Navjot Singh Sidhu's fate is a reminder that AAP exists only to serve Arvind Kejriwal
Arvind Kejriwal's latest victim, in a series of casualties, is former cricketer Navjot Singh Sidhu, who finds himself adrift after being jettisoned by the AAP
It can be safely assumed that Arvind Kejriwal doesn't venture out of home at an hour when shadows start becoming longer.
So insecure is the AAP leader that he may be mortally scared of his own shadow growing taller than him, making him look puny in comparison.
In Punjab, Kejriwal's defining trait — insecurity typical of a man who has achieved more than he deserves — is once again on display, being played out in public in all its ugliness, leading to backroom intrigues, betrayals and fights that could put crabs to shame.
Kejriwal's latest victim, in a series of casualties, is former cricketer Navjot Singh Sidhu, who finds himself adrift after being jettisoned by the AAP and encouraged to jump the BJP ship without a life jacket.
In July, when Sidhu resigned from the Rajya Sabha, it was assumed he would become the AAP's CM candidate or star campaigner.

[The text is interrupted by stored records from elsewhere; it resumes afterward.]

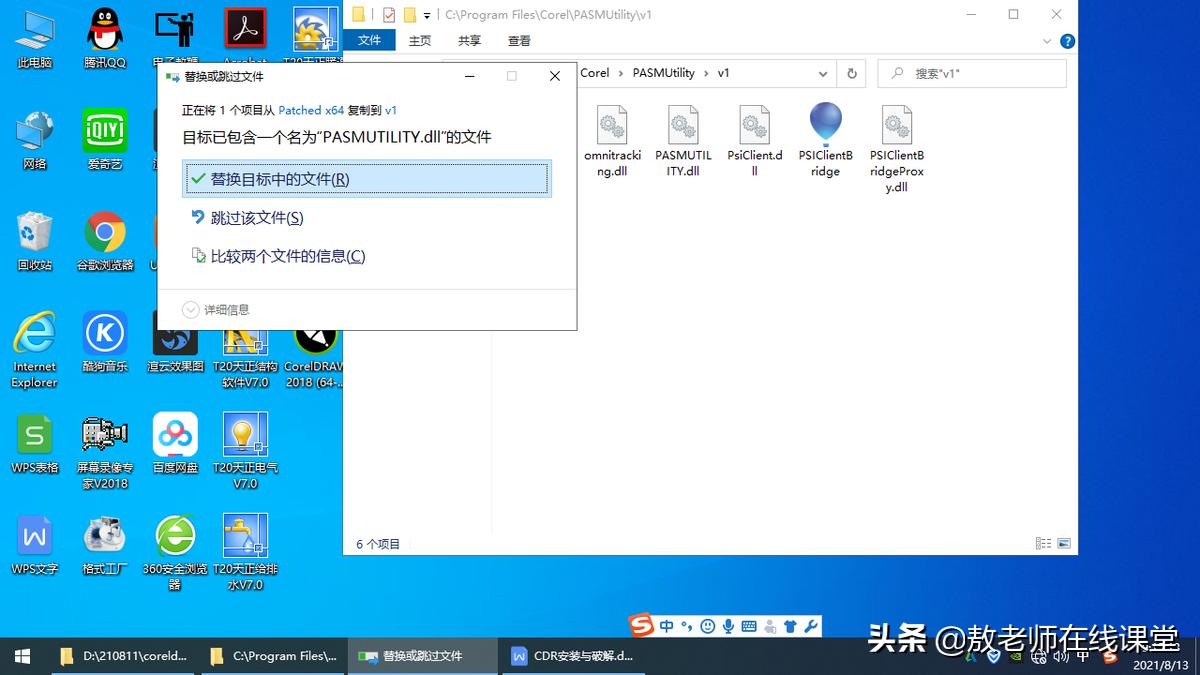The image size is (1200, 675).
Task: Open Adobe Acrobat from the desktop
Action: click(x=244, y=30)
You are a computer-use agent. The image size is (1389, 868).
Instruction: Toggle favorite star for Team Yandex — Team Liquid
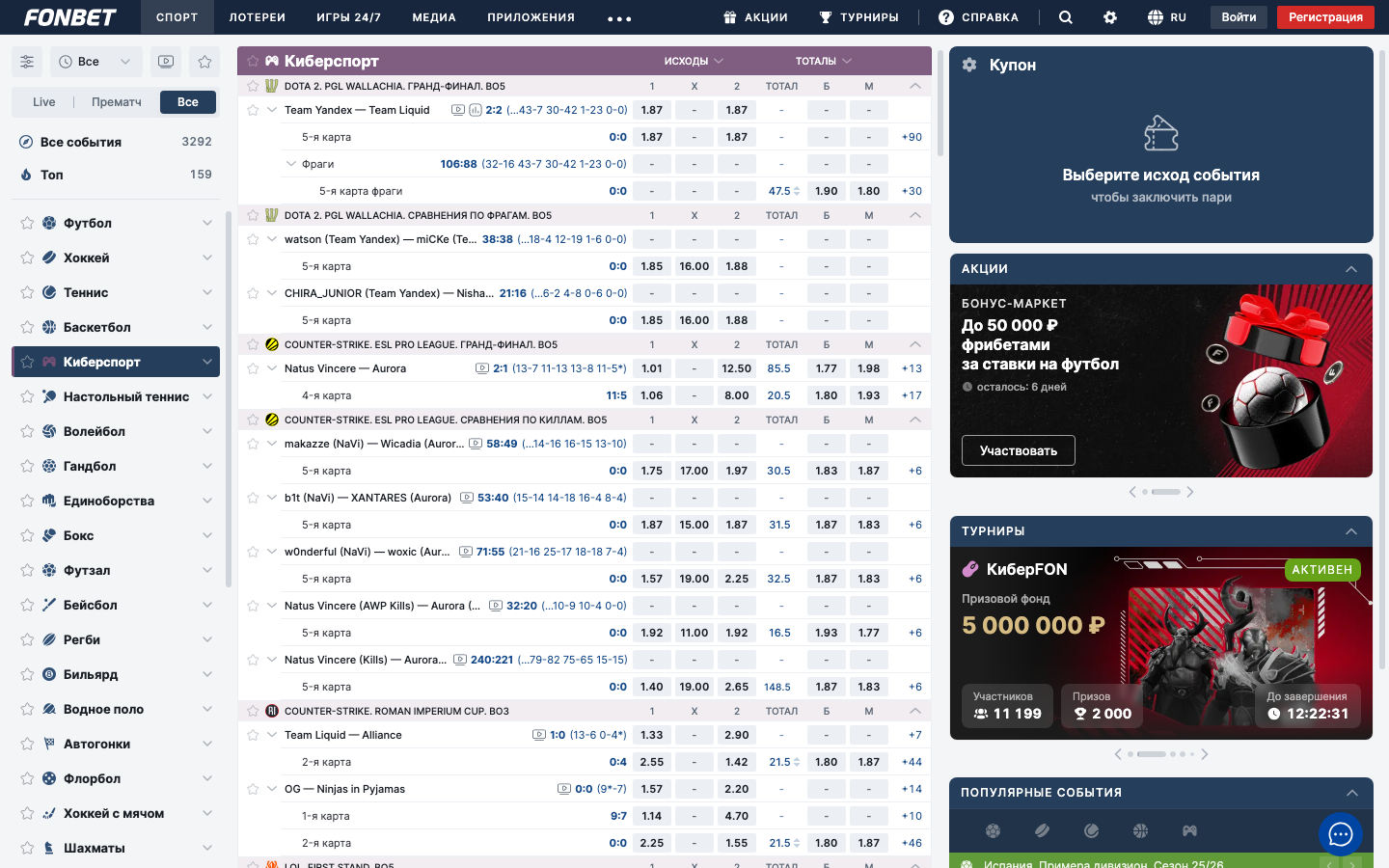[x=253, y=110]
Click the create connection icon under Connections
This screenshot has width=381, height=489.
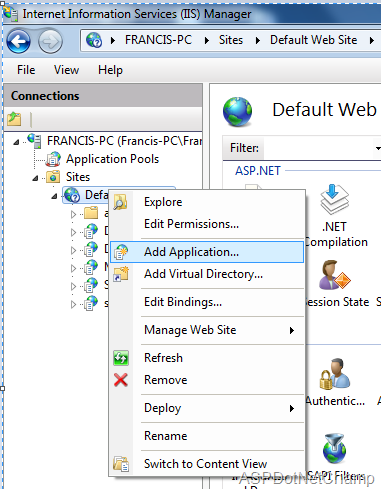coord(14,119)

After dropping hints that Sidhu will soon join the AAP, earlier this month Kejriwal publicly shut the door on Sidhu, tweeting that the former cricketer needs more time to make up his mind.
Kejriwal was reportedly unwilling to let Sidhu become the face of the party in Punjab and thus overshadow him. Scared of Sidhu's popularity, Kejriwal reneged on the promises he had made to the cricketer, turning the cricketer into the proverbial washerman's canine.
It is strange that Sidhu took a rash decision. Cricketers are trained to leave their crease only when they are sure of completing the run. But, Sidhu made a dash for it without watching the batsman at the other end, finding himself stranded in the middle.
Several years ago, Sidhu retired midway through India's tour of England, walking out of the team one fine morning and taking a flight back home from Heathrow. He paid a heavy price for his indiscretion and gradually disappeared from the cricket stage. Unfortunately, Sidhu did not learn from the mistake.
Left with no option, Sidhu is now reportedly negotiating a deal with the Congress.
According to The New Indian Express, he may soon meet Congress vice-president Rahul Gandhi and talk about his induction into the party. As part of the deal, Sidhu may get to contest for Parliament on the Congress ticket from Amritsar. His wife may also be promised an important post, in case the Congress wins the Assembly elections in Punjab.
Sidhu's fate is another reminder of the fact that the AAP exists only to serve Kejriwal and his clique. It is a one-man act, produced and directed by Kejriwal with his toadies providing the adulatory chorus. Such is the psychology of the party "with a difference" that it doesn't want anybody to become Kejriwal's equal.
The problem with outfits run by insecure dictators is that they are as bad as their leader: Edgy, nervous and freaked out by constant fears of becoming irrelevant or getting eclipsed. Since its inception, the AAP has always been at war with its own members, leading to recriminations, fights and expulsions. Almost every other leader who acquires some sort of stature ultimately gets thrown out, either through a sting, taped conversation or the farcical expedient of an internal probe.
It is almost a given that anybody whom Kejriwal embraces ultimately gets stabbed, unless of course he is part of his core group of sycophants defined by their lack of public stature and, thus, condemned to be at the leader's mercy and destined to be his drumbeaters.
Punjab shows why AAP is almost like a snake pit. Two of its four members of Parliament have been suspended from the party for dissent. Its convenor Sucha Singh Chhotepur has been sacked after being caught in a sting — the favourite weapon of war within AAP. The only politician, ironically, who has been able to thrive and survive is a stand up comic suspected of alcohol addiction, MP Bhagwant Mann.
Chhotepur's case, in fact, is weird. In Indian politics, stings are generally conducted by rival parties for electoral gains. Chhotepur, ironically, has been trapped allegedly by his own party. This has lead to a farcical situation where his own party is condemning him while rivals like Captain Amarinder Singh are vouching for Chhotepur's integrity.
The backstory of Chhotepur's ouster is an encore of the drama that preceded the eviction of AAP's founding members Prashant Bhushan and Yogendra Yadav. Like Yadav and Bhushan, the Punjab convener is also believed to have had dissented with Kejriwal on several issues, including distribution of tickets. Like them, he has also been allegedly taught a lesson.
In a short span of three years, the AAP has several splits, dozens of public fights and has run up a long list of leaders sacrificed at the altar of Kejriwal's ego, ambition and insecurity.
Every few months, the AAP comes up with fresh evidence that it has turned into a deranged entity that needs to gobble up its own tail for fear of becoming too long.
It is an ailment that reflects Kejriwal's fear of shadows, including his own.